# Saved data entries
++++++++++++++++++++

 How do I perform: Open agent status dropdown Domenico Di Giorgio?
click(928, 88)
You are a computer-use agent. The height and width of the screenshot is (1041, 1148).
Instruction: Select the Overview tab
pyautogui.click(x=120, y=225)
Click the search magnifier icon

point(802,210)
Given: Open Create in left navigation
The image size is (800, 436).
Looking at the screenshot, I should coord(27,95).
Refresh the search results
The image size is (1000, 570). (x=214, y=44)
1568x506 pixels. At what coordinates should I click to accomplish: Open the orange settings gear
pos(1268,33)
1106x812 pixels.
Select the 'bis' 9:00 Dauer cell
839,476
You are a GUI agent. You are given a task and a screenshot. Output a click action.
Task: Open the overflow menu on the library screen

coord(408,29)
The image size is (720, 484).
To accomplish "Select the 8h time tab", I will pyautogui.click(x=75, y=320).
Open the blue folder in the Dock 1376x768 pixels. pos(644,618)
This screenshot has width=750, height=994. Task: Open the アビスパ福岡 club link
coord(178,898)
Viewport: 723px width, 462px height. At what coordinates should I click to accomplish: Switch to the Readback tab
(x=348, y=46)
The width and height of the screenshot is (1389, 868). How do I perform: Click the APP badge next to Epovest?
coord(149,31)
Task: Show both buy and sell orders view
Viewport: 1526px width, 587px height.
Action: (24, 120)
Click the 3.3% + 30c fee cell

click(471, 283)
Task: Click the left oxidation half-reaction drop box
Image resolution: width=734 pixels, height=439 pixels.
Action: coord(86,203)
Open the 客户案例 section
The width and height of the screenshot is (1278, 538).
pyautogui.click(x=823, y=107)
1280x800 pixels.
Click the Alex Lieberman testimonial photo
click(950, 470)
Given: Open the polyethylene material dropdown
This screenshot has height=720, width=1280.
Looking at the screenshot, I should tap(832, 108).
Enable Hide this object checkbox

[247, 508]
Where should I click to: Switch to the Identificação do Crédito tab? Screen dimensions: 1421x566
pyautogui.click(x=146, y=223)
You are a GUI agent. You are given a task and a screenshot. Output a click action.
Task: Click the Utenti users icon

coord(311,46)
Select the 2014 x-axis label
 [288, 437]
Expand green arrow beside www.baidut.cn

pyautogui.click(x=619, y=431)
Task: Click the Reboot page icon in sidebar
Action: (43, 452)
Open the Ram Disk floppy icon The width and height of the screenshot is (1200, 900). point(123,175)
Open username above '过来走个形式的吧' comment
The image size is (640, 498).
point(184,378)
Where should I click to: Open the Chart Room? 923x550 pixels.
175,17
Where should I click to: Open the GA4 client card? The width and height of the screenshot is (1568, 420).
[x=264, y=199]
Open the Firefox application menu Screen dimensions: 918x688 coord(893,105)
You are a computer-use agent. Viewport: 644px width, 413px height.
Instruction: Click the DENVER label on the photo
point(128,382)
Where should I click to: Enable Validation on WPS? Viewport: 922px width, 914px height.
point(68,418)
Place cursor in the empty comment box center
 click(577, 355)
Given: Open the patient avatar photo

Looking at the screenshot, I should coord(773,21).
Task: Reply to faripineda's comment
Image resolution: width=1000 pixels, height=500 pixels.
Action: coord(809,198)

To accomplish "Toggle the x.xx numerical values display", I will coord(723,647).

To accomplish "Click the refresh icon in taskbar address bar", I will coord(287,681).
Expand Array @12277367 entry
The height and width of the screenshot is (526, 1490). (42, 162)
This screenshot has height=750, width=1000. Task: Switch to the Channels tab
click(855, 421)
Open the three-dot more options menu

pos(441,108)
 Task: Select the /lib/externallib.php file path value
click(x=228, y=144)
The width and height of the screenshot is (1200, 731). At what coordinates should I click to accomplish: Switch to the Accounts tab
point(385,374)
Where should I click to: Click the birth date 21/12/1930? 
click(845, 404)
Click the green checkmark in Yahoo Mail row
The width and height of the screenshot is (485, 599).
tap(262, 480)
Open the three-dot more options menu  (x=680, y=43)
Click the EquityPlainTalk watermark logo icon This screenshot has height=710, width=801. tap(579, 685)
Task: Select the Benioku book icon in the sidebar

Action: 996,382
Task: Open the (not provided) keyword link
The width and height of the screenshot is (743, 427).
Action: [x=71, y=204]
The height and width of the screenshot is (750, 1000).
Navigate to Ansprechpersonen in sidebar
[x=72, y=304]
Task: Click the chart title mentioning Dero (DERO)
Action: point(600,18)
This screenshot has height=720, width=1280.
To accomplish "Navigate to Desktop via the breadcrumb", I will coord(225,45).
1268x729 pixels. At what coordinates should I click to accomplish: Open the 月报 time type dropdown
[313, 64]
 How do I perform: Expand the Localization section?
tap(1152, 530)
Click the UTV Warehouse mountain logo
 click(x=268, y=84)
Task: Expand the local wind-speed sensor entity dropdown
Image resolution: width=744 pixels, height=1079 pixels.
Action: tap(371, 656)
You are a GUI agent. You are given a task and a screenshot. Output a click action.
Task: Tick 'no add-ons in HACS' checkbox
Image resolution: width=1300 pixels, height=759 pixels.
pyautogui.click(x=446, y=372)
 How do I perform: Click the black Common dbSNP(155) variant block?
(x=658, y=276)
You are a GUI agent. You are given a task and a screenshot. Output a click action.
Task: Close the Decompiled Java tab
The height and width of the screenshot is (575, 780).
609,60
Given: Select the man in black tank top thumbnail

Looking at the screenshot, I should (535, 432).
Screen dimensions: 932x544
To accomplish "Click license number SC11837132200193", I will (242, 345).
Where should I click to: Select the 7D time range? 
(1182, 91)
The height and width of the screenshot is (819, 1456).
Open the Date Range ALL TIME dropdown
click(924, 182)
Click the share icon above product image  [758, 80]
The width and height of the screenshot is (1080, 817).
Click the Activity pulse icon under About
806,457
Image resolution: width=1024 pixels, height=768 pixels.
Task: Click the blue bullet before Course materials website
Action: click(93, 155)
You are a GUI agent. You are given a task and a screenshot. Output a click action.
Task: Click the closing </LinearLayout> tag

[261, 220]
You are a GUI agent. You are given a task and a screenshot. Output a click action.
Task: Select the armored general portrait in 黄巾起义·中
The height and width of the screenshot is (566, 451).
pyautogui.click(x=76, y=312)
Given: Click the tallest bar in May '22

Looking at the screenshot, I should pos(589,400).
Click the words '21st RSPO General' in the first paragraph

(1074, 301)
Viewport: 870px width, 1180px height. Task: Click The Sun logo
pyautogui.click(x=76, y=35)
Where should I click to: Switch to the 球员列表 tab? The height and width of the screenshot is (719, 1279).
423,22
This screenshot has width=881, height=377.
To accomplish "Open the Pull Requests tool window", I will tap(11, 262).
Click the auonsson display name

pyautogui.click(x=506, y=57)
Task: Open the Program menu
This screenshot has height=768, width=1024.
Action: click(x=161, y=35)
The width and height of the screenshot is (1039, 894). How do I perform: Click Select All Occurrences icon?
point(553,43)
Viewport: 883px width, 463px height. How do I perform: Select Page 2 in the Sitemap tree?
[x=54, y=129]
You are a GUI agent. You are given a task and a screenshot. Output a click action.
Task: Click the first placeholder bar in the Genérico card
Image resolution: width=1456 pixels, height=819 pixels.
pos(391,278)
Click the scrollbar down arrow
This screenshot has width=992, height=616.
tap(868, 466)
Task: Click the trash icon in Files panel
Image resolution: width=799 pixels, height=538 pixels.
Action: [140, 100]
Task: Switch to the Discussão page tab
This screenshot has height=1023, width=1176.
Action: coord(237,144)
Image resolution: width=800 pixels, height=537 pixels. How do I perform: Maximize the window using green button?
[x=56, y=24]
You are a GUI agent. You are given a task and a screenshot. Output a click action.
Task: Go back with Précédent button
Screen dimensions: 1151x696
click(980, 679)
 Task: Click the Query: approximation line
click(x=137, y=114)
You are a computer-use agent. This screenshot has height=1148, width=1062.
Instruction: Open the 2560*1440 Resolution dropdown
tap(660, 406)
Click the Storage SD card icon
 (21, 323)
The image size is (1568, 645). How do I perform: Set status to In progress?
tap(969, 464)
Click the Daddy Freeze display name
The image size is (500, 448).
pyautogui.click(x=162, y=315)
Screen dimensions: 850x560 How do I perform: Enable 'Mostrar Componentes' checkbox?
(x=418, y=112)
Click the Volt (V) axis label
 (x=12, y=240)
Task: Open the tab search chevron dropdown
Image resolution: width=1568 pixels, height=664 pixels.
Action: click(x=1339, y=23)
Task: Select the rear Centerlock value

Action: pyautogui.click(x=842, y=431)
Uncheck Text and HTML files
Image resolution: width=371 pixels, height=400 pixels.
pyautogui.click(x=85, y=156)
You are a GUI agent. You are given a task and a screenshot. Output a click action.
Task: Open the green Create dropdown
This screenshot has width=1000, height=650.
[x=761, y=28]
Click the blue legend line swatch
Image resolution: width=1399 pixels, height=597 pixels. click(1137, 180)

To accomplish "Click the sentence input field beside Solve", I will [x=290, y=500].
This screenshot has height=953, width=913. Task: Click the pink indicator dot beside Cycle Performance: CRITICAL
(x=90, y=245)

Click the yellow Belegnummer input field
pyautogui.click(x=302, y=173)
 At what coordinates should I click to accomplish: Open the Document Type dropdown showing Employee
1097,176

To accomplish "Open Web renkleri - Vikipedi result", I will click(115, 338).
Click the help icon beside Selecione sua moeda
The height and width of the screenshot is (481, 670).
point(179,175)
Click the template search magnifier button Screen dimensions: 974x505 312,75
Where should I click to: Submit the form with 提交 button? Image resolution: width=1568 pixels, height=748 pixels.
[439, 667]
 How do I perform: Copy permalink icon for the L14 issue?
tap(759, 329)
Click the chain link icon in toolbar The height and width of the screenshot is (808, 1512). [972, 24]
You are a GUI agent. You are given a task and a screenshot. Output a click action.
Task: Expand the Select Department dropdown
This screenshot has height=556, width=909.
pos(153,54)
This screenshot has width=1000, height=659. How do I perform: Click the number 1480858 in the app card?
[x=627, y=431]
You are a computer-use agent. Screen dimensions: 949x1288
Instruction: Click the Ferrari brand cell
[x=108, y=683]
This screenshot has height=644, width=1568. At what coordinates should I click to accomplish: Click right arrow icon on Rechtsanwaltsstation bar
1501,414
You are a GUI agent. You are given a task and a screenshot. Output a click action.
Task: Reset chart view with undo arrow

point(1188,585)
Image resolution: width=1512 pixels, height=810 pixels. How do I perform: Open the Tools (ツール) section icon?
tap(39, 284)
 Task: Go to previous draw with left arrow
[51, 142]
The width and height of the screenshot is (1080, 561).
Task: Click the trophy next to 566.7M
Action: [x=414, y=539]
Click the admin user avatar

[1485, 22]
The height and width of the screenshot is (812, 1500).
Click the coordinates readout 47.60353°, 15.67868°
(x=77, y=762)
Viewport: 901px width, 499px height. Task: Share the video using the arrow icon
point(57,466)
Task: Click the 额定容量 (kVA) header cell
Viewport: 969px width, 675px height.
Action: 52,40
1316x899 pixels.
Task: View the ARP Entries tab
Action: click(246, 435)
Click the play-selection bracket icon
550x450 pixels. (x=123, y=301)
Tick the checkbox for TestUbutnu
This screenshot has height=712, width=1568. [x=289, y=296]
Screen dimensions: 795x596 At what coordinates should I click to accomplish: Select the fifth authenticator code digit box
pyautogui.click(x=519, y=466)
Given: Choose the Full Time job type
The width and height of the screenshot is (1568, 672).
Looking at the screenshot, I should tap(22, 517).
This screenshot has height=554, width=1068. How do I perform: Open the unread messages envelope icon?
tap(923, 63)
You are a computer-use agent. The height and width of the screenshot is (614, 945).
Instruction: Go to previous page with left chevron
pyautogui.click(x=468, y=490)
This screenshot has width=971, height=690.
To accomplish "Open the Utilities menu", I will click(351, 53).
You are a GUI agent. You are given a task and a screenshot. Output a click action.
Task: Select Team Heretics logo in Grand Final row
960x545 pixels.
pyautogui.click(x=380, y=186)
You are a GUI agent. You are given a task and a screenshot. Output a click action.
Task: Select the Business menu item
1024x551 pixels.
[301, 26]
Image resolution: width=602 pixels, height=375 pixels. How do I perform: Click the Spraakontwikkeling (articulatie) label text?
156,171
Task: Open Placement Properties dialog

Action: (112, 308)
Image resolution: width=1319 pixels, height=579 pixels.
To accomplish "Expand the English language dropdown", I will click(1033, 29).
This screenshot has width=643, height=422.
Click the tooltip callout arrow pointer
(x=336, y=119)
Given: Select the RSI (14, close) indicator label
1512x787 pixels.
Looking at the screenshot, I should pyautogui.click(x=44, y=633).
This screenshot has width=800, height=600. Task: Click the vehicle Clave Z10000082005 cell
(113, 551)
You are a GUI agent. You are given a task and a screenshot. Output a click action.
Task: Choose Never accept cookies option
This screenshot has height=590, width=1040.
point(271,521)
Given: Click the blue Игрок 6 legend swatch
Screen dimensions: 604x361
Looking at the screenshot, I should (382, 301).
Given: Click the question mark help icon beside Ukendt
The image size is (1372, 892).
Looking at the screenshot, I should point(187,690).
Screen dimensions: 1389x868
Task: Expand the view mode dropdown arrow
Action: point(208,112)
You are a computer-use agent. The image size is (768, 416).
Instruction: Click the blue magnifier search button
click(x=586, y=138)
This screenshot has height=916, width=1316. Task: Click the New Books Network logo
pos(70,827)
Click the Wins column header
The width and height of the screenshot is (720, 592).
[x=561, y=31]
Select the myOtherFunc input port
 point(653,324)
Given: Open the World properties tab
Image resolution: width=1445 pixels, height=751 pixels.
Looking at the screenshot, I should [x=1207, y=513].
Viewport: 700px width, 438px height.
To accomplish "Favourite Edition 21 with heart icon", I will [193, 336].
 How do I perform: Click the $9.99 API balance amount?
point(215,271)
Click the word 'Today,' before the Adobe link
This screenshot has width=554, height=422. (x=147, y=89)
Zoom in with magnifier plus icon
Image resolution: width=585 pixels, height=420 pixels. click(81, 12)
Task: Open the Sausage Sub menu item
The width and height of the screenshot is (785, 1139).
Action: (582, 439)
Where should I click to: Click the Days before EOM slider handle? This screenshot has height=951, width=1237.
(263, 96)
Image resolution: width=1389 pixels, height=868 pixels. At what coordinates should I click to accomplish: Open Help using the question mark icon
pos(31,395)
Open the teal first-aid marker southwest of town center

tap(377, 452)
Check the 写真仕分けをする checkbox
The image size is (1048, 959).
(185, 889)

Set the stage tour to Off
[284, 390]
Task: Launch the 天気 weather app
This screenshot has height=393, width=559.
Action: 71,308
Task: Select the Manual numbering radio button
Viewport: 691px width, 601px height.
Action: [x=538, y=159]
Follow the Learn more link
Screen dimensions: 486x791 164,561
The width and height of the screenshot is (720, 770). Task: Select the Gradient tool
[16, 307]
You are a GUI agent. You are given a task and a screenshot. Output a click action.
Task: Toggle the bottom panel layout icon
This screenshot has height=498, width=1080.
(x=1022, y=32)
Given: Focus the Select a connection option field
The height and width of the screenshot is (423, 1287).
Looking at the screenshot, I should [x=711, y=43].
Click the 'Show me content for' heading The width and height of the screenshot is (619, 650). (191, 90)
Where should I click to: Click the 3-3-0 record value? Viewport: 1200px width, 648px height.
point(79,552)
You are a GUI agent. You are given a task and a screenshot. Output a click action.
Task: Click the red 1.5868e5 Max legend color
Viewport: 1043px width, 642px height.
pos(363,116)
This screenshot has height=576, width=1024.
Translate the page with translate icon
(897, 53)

++++++++++++++++++++

# How to complete this task
Counting only lines that contain "Create", what is the total for the entries above? Give the number alone.

# Exercise response
2